Before a town hall meeting with small business owners he talked to us about his role opening new international markets for New Mexico farmers and small business entrepreneurs.

In this AUDIO INTERVIEW Gutierrez says America’s exports are a bigger part of our economy than ever before with annual growth above 12.5 percent.

He also addressed increasing unemployment rates. In July unemployment rates grew to 5.7 percent. Some 51,000 jobs were lost nationally. New Mexico’s stable economy help buffered job losses here, but the state still had 1,000 positions eliminated in June.

Gutierrez said, “losing just one job is bad,” but insists the Bush Administration $150 Billion dollar stimulus package is working. He says second quarter growth was 1.9 percent, and believes tax policies are critical to creating jobs. Gutierrez tells us he’s supporting Republican Presidential Candidate John McCain, because his tax policies will allow small companies to create new jobs.

“He has a passion for small businesses,” said Gutierrez. “He’ll give them incentives to grow and prosper with his free trade policies.”

Gutierrez says America can compete on the world economic stage and briefly accessed this weekend's Russian vs Georgia conflict.

“We cannot step back and isolate ourselves. If we do that today when everyone else is trying to gain access to countries for their companies we’re are going to be at a serious disadvantage.”

He warns the country will “pay dearly” if America isolates itself at a time when other developing everyone is involved in competing. He says McCain wants to push forward.

Gutierrez said likely-Democratic Presidential Nominee Sen. Barack Obama has a policy of economic isolation. He says that “will hurt us.”

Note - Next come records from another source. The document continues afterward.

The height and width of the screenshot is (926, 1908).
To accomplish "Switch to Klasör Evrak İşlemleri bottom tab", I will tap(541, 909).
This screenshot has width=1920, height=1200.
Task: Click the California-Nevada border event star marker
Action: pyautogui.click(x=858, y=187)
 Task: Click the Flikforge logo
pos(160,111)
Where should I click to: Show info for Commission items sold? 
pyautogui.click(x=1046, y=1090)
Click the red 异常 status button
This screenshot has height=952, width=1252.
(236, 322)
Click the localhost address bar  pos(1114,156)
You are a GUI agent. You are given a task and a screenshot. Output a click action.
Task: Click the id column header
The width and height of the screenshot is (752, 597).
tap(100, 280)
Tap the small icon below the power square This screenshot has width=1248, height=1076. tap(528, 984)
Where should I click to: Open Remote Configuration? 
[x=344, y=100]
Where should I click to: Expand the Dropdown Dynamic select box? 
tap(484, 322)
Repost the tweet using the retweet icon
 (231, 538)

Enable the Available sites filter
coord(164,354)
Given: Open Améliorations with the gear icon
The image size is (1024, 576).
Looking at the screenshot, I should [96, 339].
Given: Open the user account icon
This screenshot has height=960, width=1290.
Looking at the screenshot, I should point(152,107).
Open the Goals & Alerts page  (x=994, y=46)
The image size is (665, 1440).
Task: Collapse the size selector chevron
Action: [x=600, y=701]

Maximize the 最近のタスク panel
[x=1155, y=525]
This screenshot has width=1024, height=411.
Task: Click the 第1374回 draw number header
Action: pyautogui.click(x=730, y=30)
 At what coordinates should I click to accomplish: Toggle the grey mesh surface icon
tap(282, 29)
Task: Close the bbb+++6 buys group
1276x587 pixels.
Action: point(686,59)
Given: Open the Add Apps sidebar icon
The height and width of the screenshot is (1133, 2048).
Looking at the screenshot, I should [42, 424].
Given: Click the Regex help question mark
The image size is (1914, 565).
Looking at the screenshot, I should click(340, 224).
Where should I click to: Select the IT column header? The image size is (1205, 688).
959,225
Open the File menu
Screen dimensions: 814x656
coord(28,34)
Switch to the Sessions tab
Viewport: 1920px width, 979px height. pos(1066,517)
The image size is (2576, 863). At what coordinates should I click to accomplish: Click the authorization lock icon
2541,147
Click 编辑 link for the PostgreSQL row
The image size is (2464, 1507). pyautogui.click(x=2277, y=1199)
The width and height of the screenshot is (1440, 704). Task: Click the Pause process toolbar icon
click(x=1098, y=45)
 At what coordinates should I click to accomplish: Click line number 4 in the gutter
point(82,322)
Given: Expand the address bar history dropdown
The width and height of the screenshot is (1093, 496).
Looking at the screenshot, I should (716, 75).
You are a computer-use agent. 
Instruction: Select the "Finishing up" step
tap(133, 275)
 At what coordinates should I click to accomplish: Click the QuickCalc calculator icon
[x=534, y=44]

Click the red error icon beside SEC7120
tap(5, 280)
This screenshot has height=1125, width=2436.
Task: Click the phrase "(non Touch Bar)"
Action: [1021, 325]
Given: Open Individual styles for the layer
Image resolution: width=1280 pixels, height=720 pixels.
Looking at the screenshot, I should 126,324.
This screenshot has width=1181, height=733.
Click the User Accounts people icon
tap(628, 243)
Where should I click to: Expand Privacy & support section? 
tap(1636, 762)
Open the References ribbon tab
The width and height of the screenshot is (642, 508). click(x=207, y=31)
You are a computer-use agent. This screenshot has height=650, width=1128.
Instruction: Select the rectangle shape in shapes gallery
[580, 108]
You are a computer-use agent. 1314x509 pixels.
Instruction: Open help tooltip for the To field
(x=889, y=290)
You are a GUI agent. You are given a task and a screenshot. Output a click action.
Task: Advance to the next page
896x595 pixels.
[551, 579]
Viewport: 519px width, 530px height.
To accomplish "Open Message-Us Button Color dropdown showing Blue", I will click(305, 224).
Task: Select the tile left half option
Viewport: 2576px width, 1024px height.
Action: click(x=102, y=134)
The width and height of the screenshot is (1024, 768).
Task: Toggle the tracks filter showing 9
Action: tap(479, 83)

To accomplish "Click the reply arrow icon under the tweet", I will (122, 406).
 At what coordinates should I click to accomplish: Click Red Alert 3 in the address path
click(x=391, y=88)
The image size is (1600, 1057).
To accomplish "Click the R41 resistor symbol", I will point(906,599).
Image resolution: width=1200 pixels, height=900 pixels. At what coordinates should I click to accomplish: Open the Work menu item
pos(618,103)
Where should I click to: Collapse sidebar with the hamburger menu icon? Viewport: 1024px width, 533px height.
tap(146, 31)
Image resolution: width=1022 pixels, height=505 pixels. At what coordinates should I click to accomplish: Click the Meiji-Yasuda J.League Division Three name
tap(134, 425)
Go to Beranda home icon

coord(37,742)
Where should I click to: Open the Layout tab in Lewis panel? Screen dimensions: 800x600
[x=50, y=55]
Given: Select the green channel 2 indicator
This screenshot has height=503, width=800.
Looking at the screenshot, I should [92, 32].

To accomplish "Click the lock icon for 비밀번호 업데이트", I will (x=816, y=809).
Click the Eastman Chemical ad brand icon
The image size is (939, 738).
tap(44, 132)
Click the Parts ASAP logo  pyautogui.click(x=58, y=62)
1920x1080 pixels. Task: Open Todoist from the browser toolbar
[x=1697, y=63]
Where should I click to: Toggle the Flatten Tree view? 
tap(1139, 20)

Before heading to a town hall meeting in the north valley at El Pinto Restaurant Gutierrez also talked to us about high gas prices, offshore drilling, the need for developing nuclear power in the U.S., and his profound disappointment that Congress didn’t act on the 700-page immigration law because of one word: Amnesty.

The former CEO of Kellogg Company, a Cuban Exile advocate, also laid out his own plans following his term in the Bush Administration.